# Mountainbike Downhill, Freeride, Dirt > Allgemeines Mountainbike Board >  Kompletter Neuling sucht Hilfe in allem !!

## Saiturnsatan

Hallo erstmal ,

Durch einen irrwitzigen Zufall bin ich auf das Downhill fahren gestoßen und kann an nix mehr anderes denken. Mein altes FullyMB ist dabei leider kaputt gegangen und ein neues muss nun her. Was wäre da am besten ? Muss ich eins von Händler kaufen oder geht es auch zb von Real oder Otto.de ? Hardtail oder direkt Downhillbike ? Ich möchte sowohl hoch als natürlich auch runter kommen. Sollte also Allmountain (?) tauglich sein. Wenn das geklärt ist bräuchte ich alle Tipps die ihr für mich habt. Was sollte ich zb beachten ? Wo oder wie kann ich lernen ? 

Danke für jede Hilfe. 
Bitte Thread löschen falls woanders schon vorhanden.
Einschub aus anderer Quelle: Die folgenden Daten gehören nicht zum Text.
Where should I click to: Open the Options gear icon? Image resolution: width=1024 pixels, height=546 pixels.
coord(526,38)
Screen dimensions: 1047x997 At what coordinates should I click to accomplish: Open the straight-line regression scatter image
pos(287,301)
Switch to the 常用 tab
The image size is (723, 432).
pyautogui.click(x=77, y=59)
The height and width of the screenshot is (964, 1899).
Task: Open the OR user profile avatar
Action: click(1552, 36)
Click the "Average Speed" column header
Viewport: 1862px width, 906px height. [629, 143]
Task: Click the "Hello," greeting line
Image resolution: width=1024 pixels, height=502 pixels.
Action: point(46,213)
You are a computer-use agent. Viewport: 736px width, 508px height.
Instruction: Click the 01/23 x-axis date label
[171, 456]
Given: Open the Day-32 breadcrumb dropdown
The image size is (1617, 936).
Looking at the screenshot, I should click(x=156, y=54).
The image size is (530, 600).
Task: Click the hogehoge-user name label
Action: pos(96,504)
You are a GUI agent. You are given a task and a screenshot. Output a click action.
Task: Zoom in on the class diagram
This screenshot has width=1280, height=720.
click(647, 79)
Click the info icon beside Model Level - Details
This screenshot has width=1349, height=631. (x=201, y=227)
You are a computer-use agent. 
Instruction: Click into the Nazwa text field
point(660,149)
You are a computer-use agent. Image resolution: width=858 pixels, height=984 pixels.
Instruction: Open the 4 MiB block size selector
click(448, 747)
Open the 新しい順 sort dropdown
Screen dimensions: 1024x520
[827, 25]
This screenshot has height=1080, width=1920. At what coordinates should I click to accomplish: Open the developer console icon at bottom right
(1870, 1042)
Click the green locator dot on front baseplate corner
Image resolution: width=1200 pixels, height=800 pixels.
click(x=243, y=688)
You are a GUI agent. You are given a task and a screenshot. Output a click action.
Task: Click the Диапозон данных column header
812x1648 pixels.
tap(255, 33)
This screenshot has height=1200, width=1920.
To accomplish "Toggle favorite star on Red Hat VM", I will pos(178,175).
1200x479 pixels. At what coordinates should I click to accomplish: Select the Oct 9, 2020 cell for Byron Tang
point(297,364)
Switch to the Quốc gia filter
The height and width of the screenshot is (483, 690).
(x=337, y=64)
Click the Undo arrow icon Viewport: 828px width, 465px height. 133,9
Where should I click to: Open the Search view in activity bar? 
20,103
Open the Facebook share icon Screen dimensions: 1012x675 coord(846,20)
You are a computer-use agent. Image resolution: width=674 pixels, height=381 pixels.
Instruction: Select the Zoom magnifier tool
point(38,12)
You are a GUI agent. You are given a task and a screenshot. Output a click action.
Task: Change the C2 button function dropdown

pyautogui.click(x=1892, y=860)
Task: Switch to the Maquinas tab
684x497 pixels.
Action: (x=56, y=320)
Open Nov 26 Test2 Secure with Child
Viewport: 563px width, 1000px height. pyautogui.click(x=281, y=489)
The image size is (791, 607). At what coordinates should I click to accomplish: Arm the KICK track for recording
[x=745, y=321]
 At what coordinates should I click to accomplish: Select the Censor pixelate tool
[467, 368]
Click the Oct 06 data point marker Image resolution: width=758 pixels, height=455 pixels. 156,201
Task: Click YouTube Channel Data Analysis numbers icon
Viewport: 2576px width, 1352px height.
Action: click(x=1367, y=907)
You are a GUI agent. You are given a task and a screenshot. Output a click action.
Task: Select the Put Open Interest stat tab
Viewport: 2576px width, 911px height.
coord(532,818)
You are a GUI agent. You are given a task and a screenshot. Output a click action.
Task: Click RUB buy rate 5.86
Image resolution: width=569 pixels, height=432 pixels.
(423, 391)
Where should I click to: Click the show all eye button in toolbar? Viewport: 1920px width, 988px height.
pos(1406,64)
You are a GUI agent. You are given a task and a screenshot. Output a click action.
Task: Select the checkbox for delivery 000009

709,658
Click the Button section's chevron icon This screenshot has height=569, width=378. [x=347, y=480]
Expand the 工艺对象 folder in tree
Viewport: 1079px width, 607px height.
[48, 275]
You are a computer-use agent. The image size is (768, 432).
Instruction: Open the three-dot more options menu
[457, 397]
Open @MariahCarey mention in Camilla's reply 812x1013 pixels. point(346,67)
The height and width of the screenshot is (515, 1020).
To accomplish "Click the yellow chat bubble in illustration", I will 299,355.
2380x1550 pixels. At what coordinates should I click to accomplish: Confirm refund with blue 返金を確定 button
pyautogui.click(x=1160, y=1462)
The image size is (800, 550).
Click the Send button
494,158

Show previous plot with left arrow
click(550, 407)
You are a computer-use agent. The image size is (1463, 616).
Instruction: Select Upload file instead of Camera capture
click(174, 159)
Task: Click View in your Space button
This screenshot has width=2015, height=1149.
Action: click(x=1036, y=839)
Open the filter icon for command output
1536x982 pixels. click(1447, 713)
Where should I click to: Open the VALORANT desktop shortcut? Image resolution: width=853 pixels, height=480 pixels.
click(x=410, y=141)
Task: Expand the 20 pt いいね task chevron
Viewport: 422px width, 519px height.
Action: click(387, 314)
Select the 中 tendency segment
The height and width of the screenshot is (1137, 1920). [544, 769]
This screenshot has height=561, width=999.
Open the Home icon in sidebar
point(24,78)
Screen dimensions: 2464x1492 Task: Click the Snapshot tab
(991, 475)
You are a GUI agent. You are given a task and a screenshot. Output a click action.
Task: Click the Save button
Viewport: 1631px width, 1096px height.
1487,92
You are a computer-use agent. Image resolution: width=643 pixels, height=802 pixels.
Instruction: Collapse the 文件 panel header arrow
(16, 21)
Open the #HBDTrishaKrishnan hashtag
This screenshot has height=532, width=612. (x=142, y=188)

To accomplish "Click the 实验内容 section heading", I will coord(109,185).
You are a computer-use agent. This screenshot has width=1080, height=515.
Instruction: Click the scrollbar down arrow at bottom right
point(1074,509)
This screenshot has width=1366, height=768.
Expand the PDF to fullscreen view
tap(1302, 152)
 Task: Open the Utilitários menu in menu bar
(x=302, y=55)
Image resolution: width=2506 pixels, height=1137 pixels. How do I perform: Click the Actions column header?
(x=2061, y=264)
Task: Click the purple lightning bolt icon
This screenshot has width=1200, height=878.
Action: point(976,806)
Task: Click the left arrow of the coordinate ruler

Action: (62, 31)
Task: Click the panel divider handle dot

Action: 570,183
In vielen Threads sind die Beiträge sehr alt deswegen habe ich einen neuen eröffnet...

LG.

----------


## noox

Sorry, hier ist grad nimmer soviel los. Mal schauen, ob ich wieder dazukomme, das wieder mehr zu forcieren.

Erstmals: Finger weg von allem was nicht echte Bike- oder zumindest Sport-Geschäfte sind. Baumarkt oder sowas wie Ottoversand. Prinzipiell hängt es von deinen finanziellen Möglichkeiten ab. Als Neuling ist ein Fahrradhändler nie verkehrt, weil man dort beraten wird und auch mal vorbeikommen kann, wenn es ein Problem gibt. Wenn du keine 2 linken Hände hast, dann kann man eventuell etwas sparen, wenn man bei einem Direkt-Vertrieb kauft. Günstig und gut sind da z.B. Radon. Schon teurer Canyon oder YT (Young Talent).

Wenn die finanziellen Möglichkeiten eingeschränkt sind, könnte man eventuell auch gebraucht kaufen, wobei das für einen Neuling nicht einfach ist.

Zum Einstieg - wenn man sowohl rauf als auch runterfahren möchte, dann eignet sich am besten was zwischen All-Mountain und Enduro. Wenn ein Bikepark in der Nähe ist, ist ein Enduro vermutlich nicht verkehrt. Wenn es vorrangig bergauf geht und die Bergab-Trails eher einfach sind, dann ist vielleicht ein All-Mountain-Bike besser geeignet.

Du müsstest hier aber ein paar Threads finden, wo Anfänger/Einsteiger schon ähnliche Fragen gestellt haben.

----------